Will abandonó Henderson y estuvo trabajando en el centro de análisis que el FBI tiene en el distrito norte de Las Vegas hasta la hora de su vuelo nocturno a Nueva York. Los agentes locales habían estado analizando las huellas de las postales del caso Juicio Final. En la oficina central de Las Vegas habían conseguido identificar algunas de las huellas que se resistían, mediante el cruce con las que habían tomado de los trabajadores de correos. Tras pedir que metieran en la batidora las huellas digitales de Elder, se acomodó en la sala de conferencias para leer el periódico y esperar el resultado. Cuando su estómago empezó a rugir, se dio un paseo hasta Lake Mead Boulevard en busca de una sandwichería.
El calor era sofocante. Quitarse la chaqueta y arremangarse la camisa no fue de mucho alivio, así que se metió en el primer local que encontró, un Quiznos tranquilo y agradablemente refrigerado, llevado por una patrulla de trabajadores desganados. Mientras esperaba en una mesa a que se tostara su bocadillo, llamó a su contestador automático y escuchó los mensajes.

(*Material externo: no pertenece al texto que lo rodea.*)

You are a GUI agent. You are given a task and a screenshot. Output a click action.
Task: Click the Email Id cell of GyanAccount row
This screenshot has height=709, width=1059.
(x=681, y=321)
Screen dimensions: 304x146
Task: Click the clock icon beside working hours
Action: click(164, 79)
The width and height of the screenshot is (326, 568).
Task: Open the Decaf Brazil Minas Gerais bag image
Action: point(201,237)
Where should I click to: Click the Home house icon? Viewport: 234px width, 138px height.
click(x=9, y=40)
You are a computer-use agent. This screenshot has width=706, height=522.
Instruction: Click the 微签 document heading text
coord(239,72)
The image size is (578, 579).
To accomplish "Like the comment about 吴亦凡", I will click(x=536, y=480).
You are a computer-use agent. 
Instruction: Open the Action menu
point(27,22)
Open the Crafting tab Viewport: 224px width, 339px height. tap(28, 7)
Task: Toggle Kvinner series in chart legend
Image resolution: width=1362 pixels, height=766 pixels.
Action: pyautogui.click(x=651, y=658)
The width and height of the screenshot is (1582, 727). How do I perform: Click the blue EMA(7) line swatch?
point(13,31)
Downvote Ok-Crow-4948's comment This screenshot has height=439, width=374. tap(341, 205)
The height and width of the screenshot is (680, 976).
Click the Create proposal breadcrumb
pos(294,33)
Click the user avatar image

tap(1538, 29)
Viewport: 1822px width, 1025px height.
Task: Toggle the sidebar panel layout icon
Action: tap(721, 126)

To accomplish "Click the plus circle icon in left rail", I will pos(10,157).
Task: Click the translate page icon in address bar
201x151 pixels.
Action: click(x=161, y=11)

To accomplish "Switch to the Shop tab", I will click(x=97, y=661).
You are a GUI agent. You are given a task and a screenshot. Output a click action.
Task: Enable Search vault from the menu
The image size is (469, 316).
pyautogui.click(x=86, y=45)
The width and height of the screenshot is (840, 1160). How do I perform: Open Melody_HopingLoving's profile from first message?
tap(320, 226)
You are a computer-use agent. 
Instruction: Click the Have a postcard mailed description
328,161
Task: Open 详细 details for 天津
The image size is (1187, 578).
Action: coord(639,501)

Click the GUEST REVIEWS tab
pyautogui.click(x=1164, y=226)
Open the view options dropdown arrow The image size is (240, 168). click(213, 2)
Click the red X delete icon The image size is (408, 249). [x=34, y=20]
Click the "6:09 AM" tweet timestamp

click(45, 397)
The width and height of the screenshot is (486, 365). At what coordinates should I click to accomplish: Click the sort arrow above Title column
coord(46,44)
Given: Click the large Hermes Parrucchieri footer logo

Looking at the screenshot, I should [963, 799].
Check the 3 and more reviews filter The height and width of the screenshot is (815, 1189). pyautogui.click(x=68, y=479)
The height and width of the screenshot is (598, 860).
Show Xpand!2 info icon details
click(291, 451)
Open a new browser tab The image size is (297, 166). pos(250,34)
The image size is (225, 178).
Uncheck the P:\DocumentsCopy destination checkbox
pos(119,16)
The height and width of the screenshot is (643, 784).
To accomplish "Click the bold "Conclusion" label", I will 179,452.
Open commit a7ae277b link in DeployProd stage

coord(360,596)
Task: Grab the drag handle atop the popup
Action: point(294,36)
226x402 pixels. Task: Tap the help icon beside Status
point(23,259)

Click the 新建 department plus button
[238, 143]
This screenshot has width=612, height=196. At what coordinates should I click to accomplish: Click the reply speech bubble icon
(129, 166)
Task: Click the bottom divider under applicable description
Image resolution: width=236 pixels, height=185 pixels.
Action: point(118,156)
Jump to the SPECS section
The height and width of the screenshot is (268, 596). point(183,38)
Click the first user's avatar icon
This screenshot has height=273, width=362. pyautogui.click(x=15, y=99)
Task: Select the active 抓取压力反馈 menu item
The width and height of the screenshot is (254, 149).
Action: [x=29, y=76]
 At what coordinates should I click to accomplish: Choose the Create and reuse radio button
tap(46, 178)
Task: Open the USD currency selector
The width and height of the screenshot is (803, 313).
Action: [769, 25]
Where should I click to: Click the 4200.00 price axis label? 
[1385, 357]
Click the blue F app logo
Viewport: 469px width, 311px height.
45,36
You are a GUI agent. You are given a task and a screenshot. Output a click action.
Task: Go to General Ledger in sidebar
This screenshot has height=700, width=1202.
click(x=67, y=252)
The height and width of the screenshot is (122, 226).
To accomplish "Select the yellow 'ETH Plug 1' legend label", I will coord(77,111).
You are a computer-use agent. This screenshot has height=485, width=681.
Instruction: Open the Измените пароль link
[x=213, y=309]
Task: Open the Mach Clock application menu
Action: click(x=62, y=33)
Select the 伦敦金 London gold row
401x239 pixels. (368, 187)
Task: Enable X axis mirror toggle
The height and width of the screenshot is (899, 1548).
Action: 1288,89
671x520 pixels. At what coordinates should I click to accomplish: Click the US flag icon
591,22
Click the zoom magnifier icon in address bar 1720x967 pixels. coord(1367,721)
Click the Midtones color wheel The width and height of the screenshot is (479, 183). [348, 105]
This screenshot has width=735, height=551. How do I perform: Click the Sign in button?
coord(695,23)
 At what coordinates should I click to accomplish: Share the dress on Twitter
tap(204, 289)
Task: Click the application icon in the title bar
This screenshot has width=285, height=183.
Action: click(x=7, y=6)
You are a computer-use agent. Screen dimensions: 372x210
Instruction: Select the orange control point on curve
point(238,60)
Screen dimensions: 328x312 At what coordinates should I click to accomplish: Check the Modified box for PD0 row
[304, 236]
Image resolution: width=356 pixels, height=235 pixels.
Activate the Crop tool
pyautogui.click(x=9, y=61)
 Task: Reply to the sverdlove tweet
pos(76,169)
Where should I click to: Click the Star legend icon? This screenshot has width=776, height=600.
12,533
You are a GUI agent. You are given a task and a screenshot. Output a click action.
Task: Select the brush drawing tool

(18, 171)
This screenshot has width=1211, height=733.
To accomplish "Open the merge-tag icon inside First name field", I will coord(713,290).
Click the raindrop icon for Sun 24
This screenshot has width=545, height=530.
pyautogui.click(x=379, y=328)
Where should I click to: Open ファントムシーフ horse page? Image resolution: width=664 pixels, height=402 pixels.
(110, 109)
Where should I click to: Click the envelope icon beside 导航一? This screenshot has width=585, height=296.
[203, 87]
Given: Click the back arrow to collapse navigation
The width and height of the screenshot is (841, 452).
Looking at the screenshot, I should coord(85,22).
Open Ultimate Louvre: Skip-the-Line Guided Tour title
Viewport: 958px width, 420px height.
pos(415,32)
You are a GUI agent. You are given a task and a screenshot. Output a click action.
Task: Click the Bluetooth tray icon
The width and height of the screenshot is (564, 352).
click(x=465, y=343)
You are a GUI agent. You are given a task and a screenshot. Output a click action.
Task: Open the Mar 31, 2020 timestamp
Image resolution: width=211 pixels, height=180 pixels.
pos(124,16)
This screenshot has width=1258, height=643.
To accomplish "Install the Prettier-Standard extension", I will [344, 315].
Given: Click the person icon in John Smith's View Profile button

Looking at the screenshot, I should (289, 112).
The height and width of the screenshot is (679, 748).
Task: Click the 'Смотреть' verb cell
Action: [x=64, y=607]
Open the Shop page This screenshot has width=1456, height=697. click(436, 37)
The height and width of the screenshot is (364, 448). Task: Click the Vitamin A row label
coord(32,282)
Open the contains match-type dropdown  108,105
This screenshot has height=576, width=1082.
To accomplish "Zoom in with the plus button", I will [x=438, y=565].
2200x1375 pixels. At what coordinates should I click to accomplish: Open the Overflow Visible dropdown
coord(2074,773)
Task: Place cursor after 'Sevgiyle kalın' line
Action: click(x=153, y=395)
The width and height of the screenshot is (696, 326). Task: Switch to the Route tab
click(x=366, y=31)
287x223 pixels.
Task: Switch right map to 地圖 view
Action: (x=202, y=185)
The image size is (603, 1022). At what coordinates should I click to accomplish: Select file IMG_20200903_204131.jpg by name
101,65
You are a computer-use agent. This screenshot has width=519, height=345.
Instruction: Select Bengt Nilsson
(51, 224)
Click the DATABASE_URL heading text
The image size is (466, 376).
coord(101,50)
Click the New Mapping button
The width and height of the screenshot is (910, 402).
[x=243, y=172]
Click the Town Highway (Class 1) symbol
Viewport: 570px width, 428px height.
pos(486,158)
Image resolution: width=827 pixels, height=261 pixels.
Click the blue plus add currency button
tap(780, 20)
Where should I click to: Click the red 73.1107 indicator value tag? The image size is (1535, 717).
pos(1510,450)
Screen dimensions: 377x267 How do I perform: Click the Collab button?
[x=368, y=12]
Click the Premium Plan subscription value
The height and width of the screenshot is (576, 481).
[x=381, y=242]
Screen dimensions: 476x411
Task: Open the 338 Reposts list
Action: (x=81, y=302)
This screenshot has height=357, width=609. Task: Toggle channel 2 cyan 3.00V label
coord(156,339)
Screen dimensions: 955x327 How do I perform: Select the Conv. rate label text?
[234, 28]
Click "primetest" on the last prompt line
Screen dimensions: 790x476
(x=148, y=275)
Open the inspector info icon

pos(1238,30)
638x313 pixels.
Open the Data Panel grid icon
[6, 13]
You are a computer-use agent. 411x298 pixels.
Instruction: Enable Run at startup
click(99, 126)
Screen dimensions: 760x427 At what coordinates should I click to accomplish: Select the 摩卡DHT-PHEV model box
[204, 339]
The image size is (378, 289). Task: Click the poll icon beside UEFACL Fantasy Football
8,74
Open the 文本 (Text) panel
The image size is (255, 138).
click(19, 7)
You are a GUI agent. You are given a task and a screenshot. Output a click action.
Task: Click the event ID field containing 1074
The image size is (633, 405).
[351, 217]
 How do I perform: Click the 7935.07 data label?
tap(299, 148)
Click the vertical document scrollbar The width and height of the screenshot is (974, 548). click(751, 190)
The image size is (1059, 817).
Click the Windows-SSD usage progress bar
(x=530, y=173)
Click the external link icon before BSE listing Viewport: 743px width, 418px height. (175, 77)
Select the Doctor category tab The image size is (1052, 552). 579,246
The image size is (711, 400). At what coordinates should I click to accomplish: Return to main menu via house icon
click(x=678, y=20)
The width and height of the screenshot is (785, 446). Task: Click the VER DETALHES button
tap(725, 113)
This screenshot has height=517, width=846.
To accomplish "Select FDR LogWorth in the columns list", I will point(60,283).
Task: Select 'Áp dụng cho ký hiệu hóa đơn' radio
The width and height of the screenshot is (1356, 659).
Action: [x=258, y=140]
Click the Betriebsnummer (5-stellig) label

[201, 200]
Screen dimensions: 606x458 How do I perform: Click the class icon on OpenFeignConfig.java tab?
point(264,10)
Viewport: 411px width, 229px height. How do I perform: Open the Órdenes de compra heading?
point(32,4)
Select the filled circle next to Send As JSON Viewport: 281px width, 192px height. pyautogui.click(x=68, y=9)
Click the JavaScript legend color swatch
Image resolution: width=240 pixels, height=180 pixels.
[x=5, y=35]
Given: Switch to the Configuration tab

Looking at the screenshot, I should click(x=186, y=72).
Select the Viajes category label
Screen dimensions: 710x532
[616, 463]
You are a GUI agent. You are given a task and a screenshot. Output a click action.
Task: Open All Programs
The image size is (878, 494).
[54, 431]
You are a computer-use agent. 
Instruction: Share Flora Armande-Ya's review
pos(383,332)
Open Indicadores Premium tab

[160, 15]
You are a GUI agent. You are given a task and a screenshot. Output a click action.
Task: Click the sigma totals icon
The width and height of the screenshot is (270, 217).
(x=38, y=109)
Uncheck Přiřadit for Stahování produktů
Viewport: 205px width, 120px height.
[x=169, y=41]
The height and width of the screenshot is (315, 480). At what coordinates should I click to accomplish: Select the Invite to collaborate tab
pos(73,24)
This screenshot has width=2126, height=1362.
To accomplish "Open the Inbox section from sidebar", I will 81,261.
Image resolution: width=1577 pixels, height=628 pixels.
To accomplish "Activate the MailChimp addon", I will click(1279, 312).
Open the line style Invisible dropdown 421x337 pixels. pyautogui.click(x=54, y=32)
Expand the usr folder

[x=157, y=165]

El último le sacó de sus casillas. Se puso a decir tacos en voz alta y el encargado le clavó una mirada asesina. Una voz nasal acababa de informarle de que estaban a punto de cortarle la televisión por satélite. Llevaba tres meses de retraso, y a no ser que pagara ese mismo día, cuando llegara a casa se encontraría con la carta de ajuste.